Kintsugi la filosofia giapponese come metafora della psicoterapia
Il Kintsugi è una filosofia orientale che significa letteralmente “riparare con l’oro”. È un’antica pratica e tecnica giapponese che consiste nel riparare oggetti in ceramica, utilizzando l’oro per saldare insieme i frammenti.
La cultura orientale differisce molto da quella occidentale, sotto diversi aspetti. In Occidente c’è la tendenza a gettare via gli oggetti quando si rompono oppure si cerca di ripararli senza lasciare tracce visibili del danno. Per gli occidentali la rottura, le difficoltà e le cicatrici spesso hanno un significato negativo, legato al dolore, alla vergogna, al senso di colpa e al fallimento. Facciamo fatica a considerare che i momenti di crisi e di dolore possano costituire nuove risorse e offrire nuove opportunità di cambiamento.
In Occidente quando si rompe un oggetto per ripararlo usiamo la colla trasparente, in modo da nascondere le linee di rottura.
Quante volte abbiamo detto: “Se il vaso è rotto, è rotto! Non potrà più essere come prima!”. Per i giapponesi, invece, ogni storia, anche se dolorosa, è fonte di bellezza e ogni cicatrice viene mostrata orgogliosamente.
Secondo la tecnica del Kintsugi, da una ferita è possibile ridare vita a ciò che è stato danneggiato, creando una nuova forma da cui nasce una storia ancora più preziosa, sia esteticamente che interiormente. Ogni pezzo riparato diventa unico grazie alla casualità con cui la ceramica può rompersi e per le irregolari decorazioni che si formano con il metallo.
Le crepe che prima erano punti fragili da nascondere vengono valorizzate con l’oro.
Il Kintsugi non è solo una tecnica di restauro, ma ha un forte valore simbolico. Rappresenta la metafora delle fratture, delle crisi e dei cambiamenti che l’individuo può trovarsi ad affrontare durante la vita.
L’idea alla base è che dall’imperfezione e da una ferita possa nascere una forma ancora maggiore di perfezione estetica e interiore. La particolarità di questa pratica risiede nel fatto che il vaso non viene riparato nascondendo le crepe, ma anzi queste vengono sottolineate attraverso l’oro.
Attraverso la valorizzazione della frattura, il vaso rotto ora ha una nuova storia.
Il Kintsugi permette di recuperare e valorizzare un oggetto rotto; allo stesso modo, una persona può superare e “guarire” le proprie ferite interne.
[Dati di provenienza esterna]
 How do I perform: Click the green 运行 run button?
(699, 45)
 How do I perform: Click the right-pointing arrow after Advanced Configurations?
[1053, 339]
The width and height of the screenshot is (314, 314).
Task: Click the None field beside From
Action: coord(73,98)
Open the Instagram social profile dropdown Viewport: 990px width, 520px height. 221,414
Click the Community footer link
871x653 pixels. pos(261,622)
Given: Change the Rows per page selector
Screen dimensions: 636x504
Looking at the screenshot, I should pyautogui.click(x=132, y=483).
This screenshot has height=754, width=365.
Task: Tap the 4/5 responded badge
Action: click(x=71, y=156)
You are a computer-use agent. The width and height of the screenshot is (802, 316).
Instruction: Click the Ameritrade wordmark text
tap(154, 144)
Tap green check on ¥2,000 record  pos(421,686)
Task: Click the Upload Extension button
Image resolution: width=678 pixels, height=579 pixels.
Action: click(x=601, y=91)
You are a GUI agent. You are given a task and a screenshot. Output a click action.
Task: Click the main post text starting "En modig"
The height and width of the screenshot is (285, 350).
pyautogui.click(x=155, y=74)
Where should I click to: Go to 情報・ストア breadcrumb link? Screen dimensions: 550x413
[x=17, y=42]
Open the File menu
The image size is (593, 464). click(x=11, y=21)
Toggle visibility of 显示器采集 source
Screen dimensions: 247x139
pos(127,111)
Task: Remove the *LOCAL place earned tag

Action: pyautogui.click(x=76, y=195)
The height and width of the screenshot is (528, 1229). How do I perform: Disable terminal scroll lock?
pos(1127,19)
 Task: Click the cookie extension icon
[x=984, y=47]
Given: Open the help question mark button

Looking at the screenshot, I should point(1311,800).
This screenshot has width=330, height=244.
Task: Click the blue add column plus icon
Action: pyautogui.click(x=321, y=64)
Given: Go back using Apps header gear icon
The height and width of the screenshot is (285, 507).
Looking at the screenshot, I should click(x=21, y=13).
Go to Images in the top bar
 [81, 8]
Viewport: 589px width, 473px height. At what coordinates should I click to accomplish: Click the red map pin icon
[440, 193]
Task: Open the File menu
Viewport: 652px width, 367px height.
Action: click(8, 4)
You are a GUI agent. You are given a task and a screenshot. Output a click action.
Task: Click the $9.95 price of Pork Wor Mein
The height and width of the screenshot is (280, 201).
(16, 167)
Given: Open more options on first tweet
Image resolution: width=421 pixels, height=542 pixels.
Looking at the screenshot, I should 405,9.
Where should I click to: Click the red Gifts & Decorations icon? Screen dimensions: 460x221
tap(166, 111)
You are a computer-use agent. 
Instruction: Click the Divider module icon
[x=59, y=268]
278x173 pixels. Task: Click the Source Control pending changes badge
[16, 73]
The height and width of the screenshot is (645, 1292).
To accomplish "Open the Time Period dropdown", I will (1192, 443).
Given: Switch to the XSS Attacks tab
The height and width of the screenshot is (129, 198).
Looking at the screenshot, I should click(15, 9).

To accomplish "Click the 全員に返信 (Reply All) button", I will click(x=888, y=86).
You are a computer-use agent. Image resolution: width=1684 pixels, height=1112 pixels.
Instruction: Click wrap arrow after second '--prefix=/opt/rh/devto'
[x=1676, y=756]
Inoltre, come le fratture vengono valorizzate con l’aggiunta del prezioso metallo, la persona può mostrare orgogliosa queste cicatrici che rappresentato il suo vissuto in un processo di rinascita.
La pratica del Kintsugi, quindi, può essere considerata una metafora per illustrare il processo psicoterapeutico, cioè quello che avviene nella stanza di terapia.
La terapia può aiutare le persone che si sentono “a pezzi” ad affrontare e superare gli eventi critici che stanno vivendo.
Nel percorso di psicoterapia il professionista accompagna la persona nella costruzione di una nuova realtà, ricomponendo le sue parti interne e valorizzando le sofferenze, con lo scopo di far emergere e rafforzare le sue risorse.
La persona sarà quindi più consapevole delle proprie risorse e riuscirà a vedere le proprie ferite da un’altra prospettiva, avendole trasformate in punti di forza.
Non è quello che fanno i giapponesi nel Kintsugi?
L’arte del Kintsugi richiede grande pazienza e ciò vale anche per un lavoro su stessi: la riparazione, passo dopo passo, prende lentamente forma.
Elaborare una ferita è un processo lungo, lento e a volte scoraggiante. Richiede cura e pazienza, ma attraverso le prove e i tentativi si va avanti, anche quando si ha l’impressione di essere rimasti fermi al punto di partenza. Ad un certo punto tutto comincia a diventare più chiaro, si vedono dei progressi e si inizia a guardare le cose da un altro punto di vista.
Ricordiamoci che il dolore e la sofferenza sono parte della vita. Imparare a sentire e riconoscere queste emozioni ci insegna che siamo vivi. Con il tempo, il dolore viene elaborato, passa e lascia un segno. Ci lascia cambiati, a volte più forti, a volte più saggi.
Il Kintsugi è una lezione di vita. Ci insegna ad accettare e accogliere le nostre ferite anziché rimuoverle, a trasformarle in punti di forza “ricoprendole d’oro”. Esse sono la testimonianza del nostro passato, delle prove superate, della nostra storia e di quello che siamo.
Solo quando ci rompiamo, scopriamo di cosa siamo fatti.